Only wear them with my dinner jacket.


----------



## Mike Petrik (Jul 5, 2005)

Braces are always an appropriate business-wear option, and are always in "style" even if not in "fashion." In my experience investment bankers are a little more taken with fashion than lawyers, who tend to be a bit more conservative and indifferent to fashion whims, though perhaps not so much as commercial bankers. During the mid 1980s through the early or mid 1990s braces were very popular at investment banking houses, and somewhat popular at the major law firms. Now they are no longer hot fashion items, and accordingly not as popular at major investment banking and law firms, but I do agree that lawyers who like braces (and I'm one of them) are probably a bit more immune to caring about current fashion than investment bankers. Conservative commercial bankers were not that big on braces even during their hey day, and I think it is unusual to see such a banker in braces today.

The bottom line is that, currently, braces are probably more commonly worn by lawyers than either investment bankers or commercial bankers, at least in the USA.

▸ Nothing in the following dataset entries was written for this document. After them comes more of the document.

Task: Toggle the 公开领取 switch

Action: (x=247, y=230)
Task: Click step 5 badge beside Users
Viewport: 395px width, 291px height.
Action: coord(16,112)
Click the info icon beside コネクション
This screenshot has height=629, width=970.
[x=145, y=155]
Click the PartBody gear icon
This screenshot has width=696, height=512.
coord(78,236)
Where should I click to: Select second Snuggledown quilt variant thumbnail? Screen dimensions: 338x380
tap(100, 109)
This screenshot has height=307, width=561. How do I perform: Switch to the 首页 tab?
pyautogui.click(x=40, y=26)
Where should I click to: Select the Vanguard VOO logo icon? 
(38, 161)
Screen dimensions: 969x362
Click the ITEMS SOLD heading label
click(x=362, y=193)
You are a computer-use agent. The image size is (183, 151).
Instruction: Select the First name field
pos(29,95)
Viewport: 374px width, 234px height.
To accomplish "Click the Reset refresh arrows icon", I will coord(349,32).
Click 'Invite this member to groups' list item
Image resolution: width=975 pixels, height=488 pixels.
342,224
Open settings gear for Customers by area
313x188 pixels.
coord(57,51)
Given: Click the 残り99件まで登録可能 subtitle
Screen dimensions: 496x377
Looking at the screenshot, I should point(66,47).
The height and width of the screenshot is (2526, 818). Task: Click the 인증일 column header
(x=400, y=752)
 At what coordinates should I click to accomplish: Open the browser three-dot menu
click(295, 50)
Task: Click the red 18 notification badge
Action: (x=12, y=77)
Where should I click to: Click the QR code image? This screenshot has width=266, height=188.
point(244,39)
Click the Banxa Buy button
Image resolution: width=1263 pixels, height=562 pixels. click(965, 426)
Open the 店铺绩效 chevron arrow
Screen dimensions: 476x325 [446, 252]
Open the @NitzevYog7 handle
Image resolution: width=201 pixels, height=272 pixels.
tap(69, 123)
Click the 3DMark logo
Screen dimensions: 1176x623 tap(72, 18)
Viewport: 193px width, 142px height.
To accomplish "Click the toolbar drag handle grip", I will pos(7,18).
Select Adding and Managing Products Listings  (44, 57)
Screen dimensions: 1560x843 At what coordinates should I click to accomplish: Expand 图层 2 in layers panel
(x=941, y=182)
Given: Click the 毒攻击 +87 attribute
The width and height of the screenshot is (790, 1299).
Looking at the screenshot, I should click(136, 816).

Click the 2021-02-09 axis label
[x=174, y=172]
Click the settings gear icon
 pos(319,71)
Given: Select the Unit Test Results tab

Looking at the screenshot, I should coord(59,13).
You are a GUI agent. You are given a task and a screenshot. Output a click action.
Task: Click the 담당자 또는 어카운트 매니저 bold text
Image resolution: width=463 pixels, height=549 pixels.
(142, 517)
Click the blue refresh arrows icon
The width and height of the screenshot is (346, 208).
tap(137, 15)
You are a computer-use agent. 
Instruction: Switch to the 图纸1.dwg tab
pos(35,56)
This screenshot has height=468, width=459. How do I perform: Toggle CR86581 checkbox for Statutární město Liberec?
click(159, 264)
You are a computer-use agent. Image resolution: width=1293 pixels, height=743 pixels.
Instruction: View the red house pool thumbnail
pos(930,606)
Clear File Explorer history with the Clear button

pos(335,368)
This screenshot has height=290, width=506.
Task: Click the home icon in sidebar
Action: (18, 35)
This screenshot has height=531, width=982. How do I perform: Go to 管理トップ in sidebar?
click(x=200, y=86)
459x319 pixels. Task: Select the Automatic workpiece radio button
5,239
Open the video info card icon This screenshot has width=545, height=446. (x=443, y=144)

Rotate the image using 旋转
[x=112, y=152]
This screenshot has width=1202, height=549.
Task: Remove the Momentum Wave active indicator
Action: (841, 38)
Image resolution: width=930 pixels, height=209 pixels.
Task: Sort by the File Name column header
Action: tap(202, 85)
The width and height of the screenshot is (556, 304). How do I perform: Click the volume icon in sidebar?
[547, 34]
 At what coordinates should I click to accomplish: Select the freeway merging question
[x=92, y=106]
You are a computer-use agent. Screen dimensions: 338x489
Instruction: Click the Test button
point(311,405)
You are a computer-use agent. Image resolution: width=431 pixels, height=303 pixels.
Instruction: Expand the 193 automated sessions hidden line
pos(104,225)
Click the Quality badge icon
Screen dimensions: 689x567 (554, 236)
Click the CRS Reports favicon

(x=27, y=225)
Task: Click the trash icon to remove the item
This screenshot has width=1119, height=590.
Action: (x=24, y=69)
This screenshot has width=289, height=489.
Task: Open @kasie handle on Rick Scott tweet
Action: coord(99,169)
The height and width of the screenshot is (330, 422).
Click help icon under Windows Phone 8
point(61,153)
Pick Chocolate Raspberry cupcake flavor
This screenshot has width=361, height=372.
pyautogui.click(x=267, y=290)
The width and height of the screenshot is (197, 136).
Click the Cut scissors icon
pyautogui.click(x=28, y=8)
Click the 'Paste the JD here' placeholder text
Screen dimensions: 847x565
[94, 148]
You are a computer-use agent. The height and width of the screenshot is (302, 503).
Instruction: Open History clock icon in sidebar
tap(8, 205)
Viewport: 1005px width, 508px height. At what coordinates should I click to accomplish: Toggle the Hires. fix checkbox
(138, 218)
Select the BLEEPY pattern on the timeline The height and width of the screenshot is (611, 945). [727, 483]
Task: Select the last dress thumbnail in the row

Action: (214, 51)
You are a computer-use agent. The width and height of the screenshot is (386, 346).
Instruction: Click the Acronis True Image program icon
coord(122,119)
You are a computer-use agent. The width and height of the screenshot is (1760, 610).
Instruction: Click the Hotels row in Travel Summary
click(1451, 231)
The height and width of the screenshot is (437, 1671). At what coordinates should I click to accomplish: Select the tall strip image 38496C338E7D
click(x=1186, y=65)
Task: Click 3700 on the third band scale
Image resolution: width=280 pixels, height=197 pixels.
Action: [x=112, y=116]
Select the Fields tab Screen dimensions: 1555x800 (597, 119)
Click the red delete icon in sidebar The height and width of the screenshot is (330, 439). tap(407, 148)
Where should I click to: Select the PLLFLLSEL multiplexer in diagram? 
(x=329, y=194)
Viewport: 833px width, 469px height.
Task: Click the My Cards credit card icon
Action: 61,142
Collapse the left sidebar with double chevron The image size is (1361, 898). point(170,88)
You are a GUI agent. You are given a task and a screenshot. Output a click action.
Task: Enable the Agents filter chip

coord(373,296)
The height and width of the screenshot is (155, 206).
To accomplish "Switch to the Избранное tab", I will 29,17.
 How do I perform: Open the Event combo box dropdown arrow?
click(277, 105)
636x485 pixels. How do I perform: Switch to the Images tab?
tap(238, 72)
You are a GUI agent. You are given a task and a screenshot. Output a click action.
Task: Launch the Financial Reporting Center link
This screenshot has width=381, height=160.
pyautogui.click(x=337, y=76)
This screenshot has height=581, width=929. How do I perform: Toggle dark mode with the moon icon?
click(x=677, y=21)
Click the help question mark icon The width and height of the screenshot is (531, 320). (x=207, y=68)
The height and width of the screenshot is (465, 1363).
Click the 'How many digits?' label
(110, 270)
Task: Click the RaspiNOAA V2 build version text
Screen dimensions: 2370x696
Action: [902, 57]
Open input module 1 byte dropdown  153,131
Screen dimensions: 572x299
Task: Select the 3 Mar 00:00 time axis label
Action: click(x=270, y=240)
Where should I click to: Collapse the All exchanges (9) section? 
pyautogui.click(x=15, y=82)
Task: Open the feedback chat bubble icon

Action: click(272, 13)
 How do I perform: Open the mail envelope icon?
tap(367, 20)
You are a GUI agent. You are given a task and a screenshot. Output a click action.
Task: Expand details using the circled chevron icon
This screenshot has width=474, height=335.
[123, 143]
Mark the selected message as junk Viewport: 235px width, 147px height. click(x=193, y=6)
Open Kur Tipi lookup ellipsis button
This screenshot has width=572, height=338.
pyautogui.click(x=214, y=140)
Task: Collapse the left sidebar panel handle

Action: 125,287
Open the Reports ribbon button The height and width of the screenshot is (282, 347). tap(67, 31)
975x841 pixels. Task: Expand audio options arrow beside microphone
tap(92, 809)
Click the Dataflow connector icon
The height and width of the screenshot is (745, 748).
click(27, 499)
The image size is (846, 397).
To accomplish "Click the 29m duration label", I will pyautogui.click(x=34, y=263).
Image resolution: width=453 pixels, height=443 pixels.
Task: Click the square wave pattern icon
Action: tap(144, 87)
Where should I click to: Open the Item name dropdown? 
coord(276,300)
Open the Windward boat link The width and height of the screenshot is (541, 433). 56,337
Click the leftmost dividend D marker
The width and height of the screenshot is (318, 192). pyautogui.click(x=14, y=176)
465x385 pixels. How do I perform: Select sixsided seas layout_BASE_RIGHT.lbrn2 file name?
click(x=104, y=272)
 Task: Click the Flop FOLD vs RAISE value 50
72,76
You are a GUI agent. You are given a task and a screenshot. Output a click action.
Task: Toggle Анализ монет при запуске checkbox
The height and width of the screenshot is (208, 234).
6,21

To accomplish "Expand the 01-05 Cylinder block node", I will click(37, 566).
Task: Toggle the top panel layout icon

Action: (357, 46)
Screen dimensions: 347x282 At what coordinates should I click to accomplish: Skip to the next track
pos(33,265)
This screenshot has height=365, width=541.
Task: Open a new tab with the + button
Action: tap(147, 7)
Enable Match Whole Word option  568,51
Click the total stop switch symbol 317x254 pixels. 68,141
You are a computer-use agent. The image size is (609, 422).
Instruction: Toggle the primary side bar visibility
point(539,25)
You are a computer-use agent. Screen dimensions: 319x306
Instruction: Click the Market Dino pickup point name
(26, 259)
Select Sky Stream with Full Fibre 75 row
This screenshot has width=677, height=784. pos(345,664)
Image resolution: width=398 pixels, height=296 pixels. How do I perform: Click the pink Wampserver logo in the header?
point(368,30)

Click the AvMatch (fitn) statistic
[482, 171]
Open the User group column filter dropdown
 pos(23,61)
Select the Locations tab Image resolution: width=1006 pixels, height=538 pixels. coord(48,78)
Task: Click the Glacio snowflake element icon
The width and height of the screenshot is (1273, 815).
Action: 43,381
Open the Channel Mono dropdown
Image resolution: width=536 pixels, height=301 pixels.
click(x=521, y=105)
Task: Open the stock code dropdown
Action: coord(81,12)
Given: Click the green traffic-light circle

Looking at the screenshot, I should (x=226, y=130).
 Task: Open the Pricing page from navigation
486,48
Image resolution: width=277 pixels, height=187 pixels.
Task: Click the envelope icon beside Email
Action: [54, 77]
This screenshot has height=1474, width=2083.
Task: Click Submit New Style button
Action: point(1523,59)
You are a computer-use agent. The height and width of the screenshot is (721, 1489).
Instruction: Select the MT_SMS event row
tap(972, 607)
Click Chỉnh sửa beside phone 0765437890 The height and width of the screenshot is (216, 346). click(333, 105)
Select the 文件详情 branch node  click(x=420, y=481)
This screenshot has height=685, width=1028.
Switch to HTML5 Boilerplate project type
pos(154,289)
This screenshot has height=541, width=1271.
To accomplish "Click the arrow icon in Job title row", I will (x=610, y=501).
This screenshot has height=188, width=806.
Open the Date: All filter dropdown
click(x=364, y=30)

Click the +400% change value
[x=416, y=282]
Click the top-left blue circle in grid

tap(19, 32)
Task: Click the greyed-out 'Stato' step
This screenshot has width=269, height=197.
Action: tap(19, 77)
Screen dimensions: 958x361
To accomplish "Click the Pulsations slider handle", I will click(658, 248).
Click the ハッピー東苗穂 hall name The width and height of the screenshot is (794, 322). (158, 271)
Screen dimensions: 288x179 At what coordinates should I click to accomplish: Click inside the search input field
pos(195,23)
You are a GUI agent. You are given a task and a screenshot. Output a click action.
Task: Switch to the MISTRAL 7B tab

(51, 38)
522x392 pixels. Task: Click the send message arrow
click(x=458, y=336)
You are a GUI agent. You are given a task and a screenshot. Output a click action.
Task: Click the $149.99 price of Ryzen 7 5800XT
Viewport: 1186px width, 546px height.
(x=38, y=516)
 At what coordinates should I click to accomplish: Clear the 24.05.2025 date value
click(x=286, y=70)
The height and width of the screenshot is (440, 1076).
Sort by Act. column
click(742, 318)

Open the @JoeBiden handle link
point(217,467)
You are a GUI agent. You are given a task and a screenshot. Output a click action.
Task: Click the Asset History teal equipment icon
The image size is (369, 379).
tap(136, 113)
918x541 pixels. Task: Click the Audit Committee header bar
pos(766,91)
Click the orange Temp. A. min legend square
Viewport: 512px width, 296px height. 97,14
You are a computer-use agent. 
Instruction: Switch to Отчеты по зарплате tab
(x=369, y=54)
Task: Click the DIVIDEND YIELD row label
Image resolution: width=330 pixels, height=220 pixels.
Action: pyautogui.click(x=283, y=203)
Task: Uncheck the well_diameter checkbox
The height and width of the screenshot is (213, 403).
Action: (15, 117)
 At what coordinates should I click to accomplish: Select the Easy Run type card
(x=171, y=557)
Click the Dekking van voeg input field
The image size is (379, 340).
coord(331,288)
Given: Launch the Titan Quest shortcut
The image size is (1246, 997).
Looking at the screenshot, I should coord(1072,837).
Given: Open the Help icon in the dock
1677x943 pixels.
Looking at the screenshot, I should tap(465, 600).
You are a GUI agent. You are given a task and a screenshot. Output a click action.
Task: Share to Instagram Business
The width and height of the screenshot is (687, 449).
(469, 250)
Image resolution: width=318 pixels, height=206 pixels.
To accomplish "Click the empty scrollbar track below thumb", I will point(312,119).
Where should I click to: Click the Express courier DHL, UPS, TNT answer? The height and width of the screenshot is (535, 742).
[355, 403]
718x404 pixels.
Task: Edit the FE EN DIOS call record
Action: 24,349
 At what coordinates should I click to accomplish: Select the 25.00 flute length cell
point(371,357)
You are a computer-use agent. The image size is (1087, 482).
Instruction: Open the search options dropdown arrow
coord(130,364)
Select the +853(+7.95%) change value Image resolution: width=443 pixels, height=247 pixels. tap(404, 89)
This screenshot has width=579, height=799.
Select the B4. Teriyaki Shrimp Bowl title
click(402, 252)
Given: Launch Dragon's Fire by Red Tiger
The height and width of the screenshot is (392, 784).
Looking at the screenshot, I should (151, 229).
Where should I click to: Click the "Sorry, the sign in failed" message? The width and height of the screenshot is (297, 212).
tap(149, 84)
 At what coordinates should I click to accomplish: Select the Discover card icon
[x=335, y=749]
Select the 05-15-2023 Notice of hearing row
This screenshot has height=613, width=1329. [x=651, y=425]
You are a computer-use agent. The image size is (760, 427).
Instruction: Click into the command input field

All that said, I almost always wear braces with tailored (i.e., dress) trousers, which really do look better hung from firm shoulders rather than from a shifting waist.


----------



## Benjamin E. (Mar 2, 2007)

SMARTBYCHOICE said:


> I tend to wear braces when on business, I used to work at lloyds in London and just adopted that dress code, I was only there a few months but loved the look.
> 
> Im wearing a red pair today that I bought in tie rack about 2 years ago. I wear braces with a two piece suit but since I am unlikely to remove my waistcoat at work would rairly wear them with a three piece suit.
> 
> I also wear sock suspenders.


Actually,a 3 piece suit should be worn with braces . They remove the bulk of a belt from underneath the vest.


----------



## Mike Petrik (Jul 5, 2005)

"Actually, a 3 piece suit should be worn with braces . They remove the bulk of a belt from underneath the vest."

I don't think Benjamin was in any way suggesting that braces are inappropriate for two piece suits, even though I suppose that the first sentence could be mis-read that way. I think the second sentence makes a valid observation and makes the meaning of the preceding sentence clear.


----------



## Untilted (Mar 30, 2006)

For investment-banking and sales&trading, I'd say save the braces until you are at least a VP if not a managing director.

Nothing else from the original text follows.